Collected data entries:
------------------------

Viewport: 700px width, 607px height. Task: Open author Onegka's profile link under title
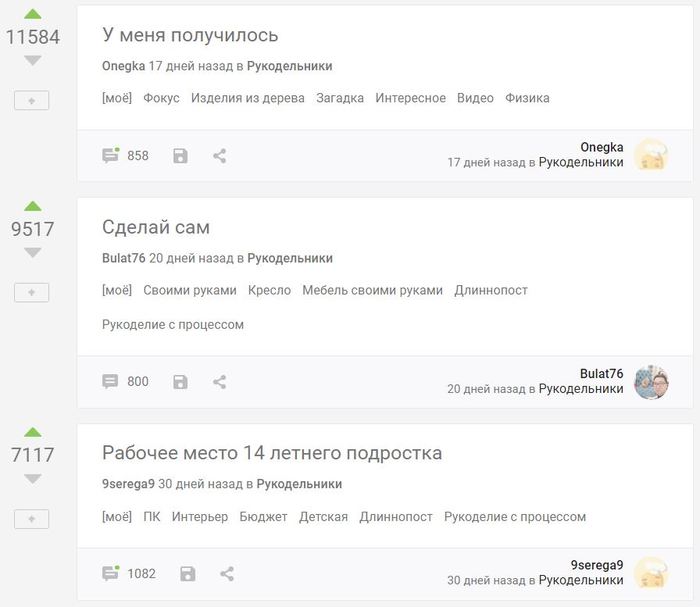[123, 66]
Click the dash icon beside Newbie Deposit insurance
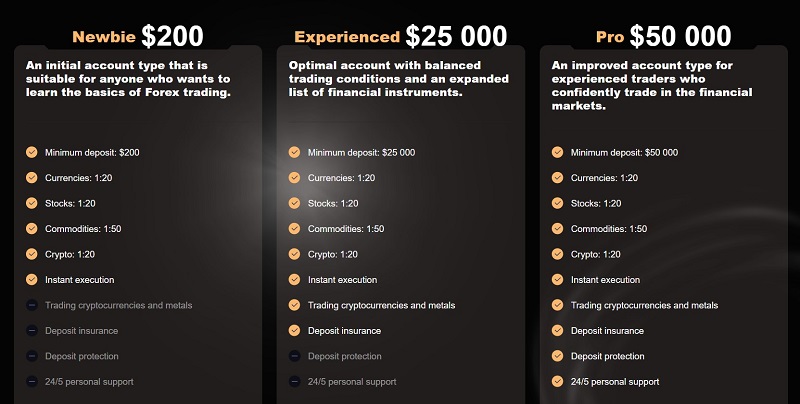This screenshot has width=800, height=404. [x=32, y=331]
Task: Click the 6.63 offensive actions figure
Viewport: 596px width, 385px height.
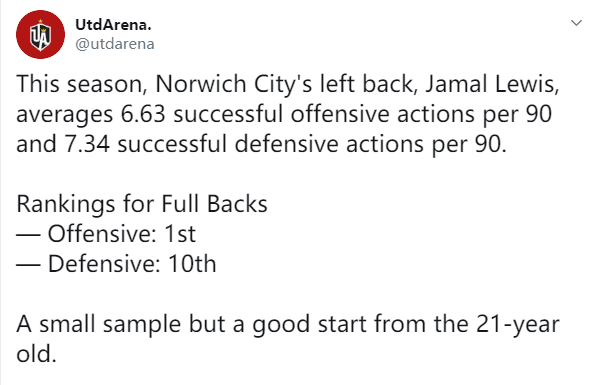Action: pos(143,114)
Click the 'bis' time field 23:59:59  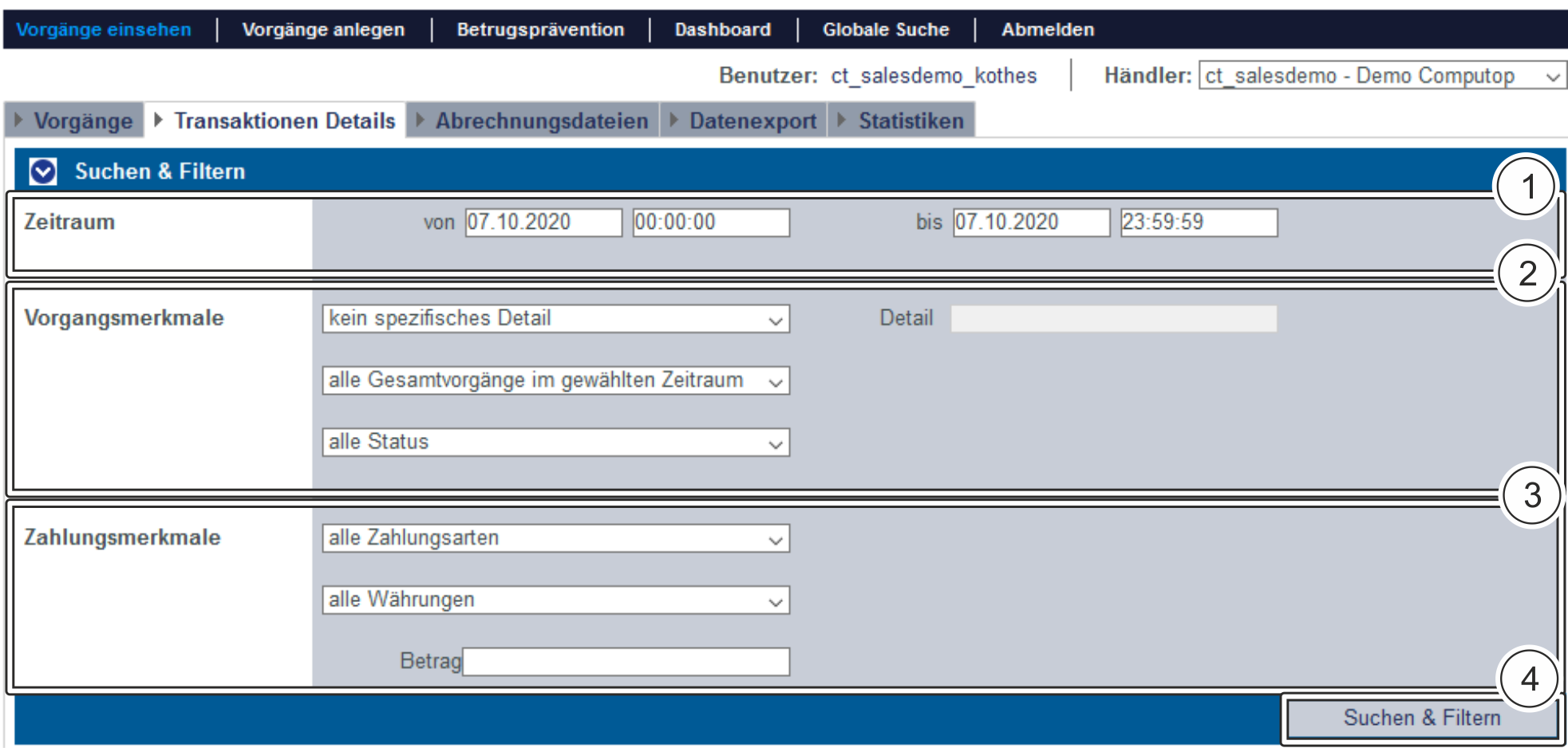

------------------------

Copy each line above exactly. Images do not belong in the copy.

Viewport: 700px width, 607px height. Task: Open author Onegka's profile link under title
[123, 66]
Click the dash icon beside Newbie Deposit insurance
This screenshot has width=800, height=404. [x=32, y=331]
Task: Click the 6.63 offensive actions figure
Viewport: 596px width, 385px height.
Action: pos(143,114)
Click the 'bis' time field 23:59:59  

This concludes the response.